Alors que la Cour de cassation a reconnu le 15 décembre que le procureur n'était pas une autorité judiciaire indépendante, comme l'entend la Convention européenne des droits de l'Homme, tout en jugeant qu'il pouvait contrôler la garde à vue, les procureurs s'interrogent sur leur statut.
A deux reprises, la Cour européenne des droits de l'Homme avait condamné la France, estimant que le parquet n'était pas une autorité judiciaire indépendante.
Las d'être critiqués, les procureurs entendent dissiper tout soupçon. Ainsi, la Conférence nationale des procureurs de la République a jugé, mercredi dans un communiqué, "urgente" une réforme de leur statut, en particulier de leur mode de nomination, "en les soumettant à un avis conforme du Conseil supérieur de la magistrature (CSM)".
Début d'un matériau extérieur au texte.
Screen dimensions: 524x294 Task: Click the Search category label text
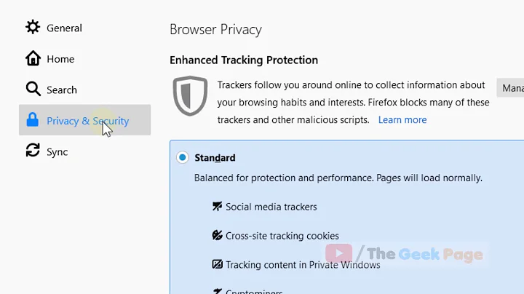62,90

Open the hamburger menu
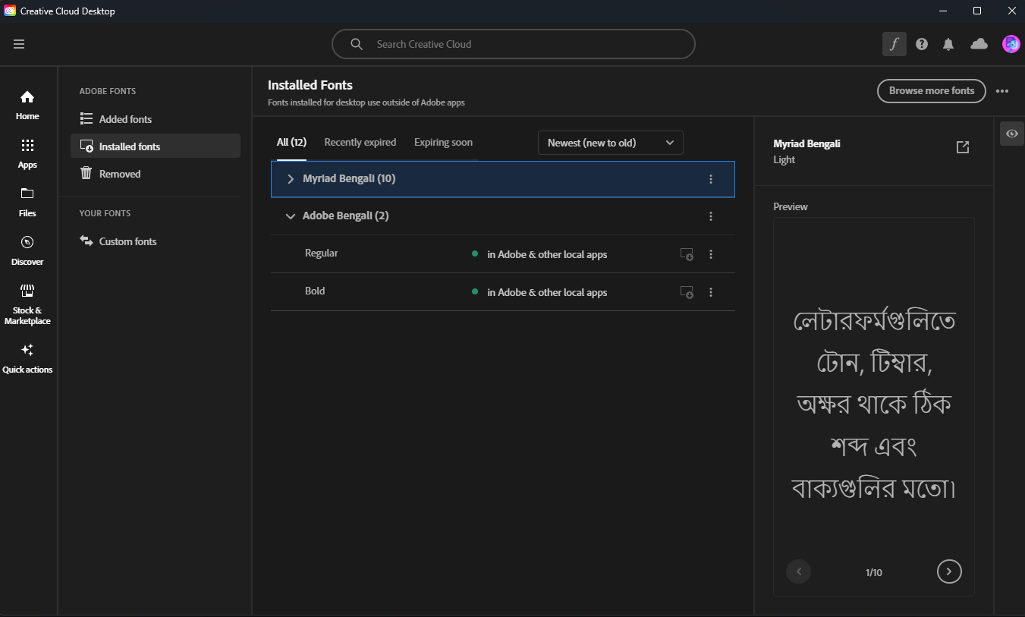pyautogui.click(x=19, y=44)
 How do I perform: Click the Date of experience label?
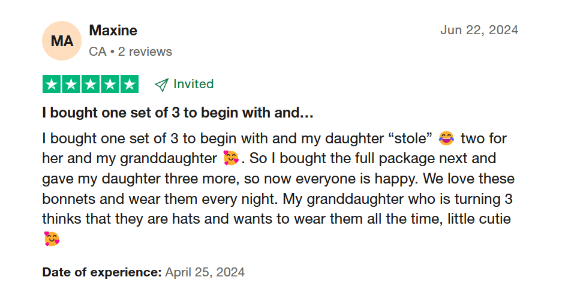click(x=102, y=272)
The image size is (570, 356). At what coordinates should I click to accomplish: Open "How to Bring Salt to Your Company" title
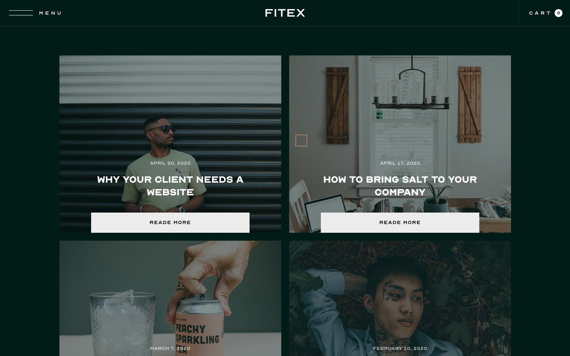point(400,186)
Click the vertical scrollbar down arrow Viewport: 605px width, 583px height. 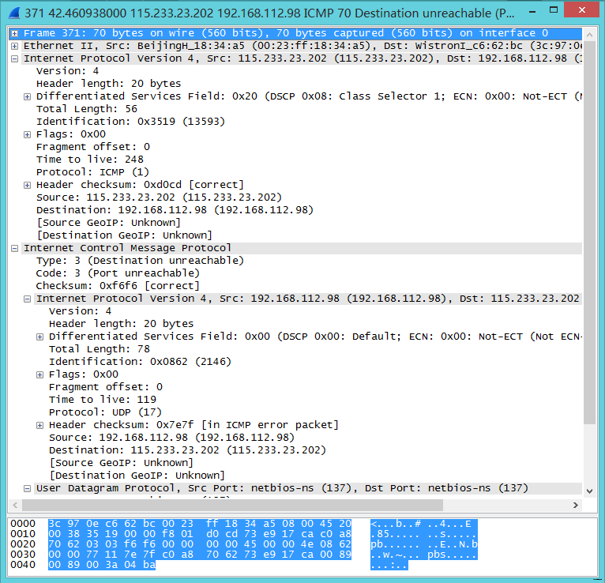pos(589,490)
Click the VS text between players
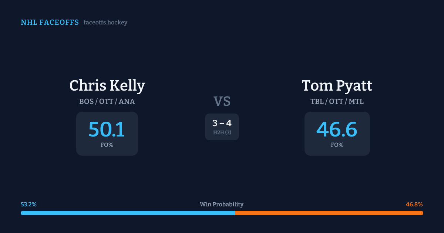This screenshot has height=233, width=444. click(x=222, y=101)
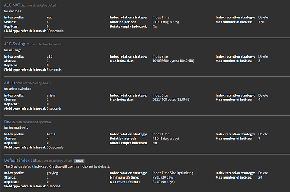Click the A10-NAT index prefix value nat

pos(49,18)
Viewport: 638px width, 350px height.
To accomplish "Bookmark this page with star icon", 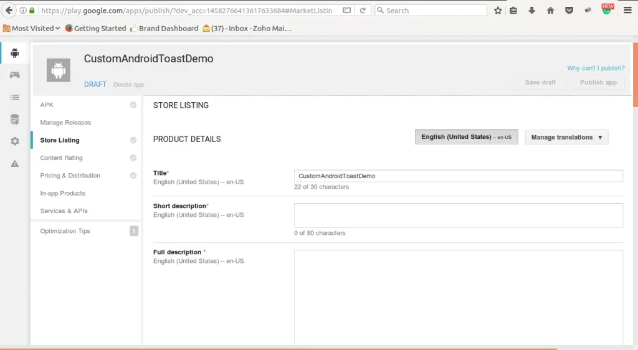I will point(498,11).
Protestations après la nomination de Philippe Courroye
Les magistrats du "siège" (qui jugent) sont nommés sur avis "conforme" (contraignant) du Conseil supérieur de la magistrature. En revanche, pour les procureurs, le CSM donne un avis simple, que le ministre de la Justice n'est pas tenu de suivre. Tel a été le cas lorsqu'en 2007, Pascal Clément, alors garde des Sceaux, avait nommé contre l'avis du CSM Philippe Courroye, réputé proche de Nicolas Sarkozy, au poste très sensible de procureur à Nanterre. L'enquête sur l'affaire Woerth-Bettencourt, dirigée par Philippe Courroye, a ravivé les tensions. Il a été reproché à Philippe Courroye de n'avoir transmis le dossier à des juges d'instruction indépendants que contraint et forcé.
Interrogé sur des nominations prochaines au parquet de Bordeaux pour traiter du dossier Bettencourt, le ministre de la Justice Michel Mercier a annoncé son intention de suivre l'avis du CSM, pour parer à de nouvelles critiques.
Mettre fin aux soupçons
Dans une interview au Figaro publiée vendredi 17 décembre, le procureur général de Paris, François Falletti, dit avoir évoqué dès 1997 "l'idée d'une Autorité nationale des poursuites à la tête du ministère public pour la direction des enquêtes".
"Détacher plus clairement les magistrats du parquet et l'exécutif dans la conduite des affaires particulières permettrait d'éviter des soupçons d'intervention illégitime. C'est une piste de réflexion", avance-t-il.
Les syndicats de la magistrature appellent eux aussi à un changement.
"Tout le monde a vu que le simple fait que la carrière d'un procureur dépende du ministère de la Justice faisait naître le soupçon", estime Christophe Régnard, président de l'Union syndicale des magistrats (USM).
Une réforme difficile
Comme les magistrats du siège, ceux du parquet doivent être "inamovibles", avoir les mêmes "protections statutaires", résument les syndicats. Les conditions de nomination et gestion de carrière doivent être les mêmes, il faut "en finir avec les instructions individuelles", selon l'USM et le Syndicat de la magistrature.
Mais mettre en place une réforme du parquet n'est pas chose aisée. En 2000, une tentative en ce sens avait capoté. La question s'est aussi posée, sans succès, lors de la révision constitutionnelle de 2008.
La Chancellerie se montre peu enthousiaste sur ce sujet. Selon le porte-parole Bruno Badré, cité jeudi 16 décembre par le Figaro, le changement passe par une réforme constitutionnelle, quasiment impossible à mettre en oeuvre avant la fin de la législature.
Michel Mercier va recevoir les procureurs
Le nouveau ministre de la Justice Michel Mercier a annoncé qu'il recevrait le 5 janvier des représentants de la Conférence des procureurs de la République.
Sur le fond, le porte-parole du ministère de la Justice Bruno Badré a rappelé que dès sa prise de fonction, le mois dernier, le garde des Sceaux avait "affirmé son attachement à l'unité du corps judiciaire, considérant que les magistrats du parquet étaient bien des magistrats".
"Il a aussi annoncé qu'il suivrait les avis du Conseil supérieur de la magistrature en matière de nomination des procureurs", a-t-il ajouté.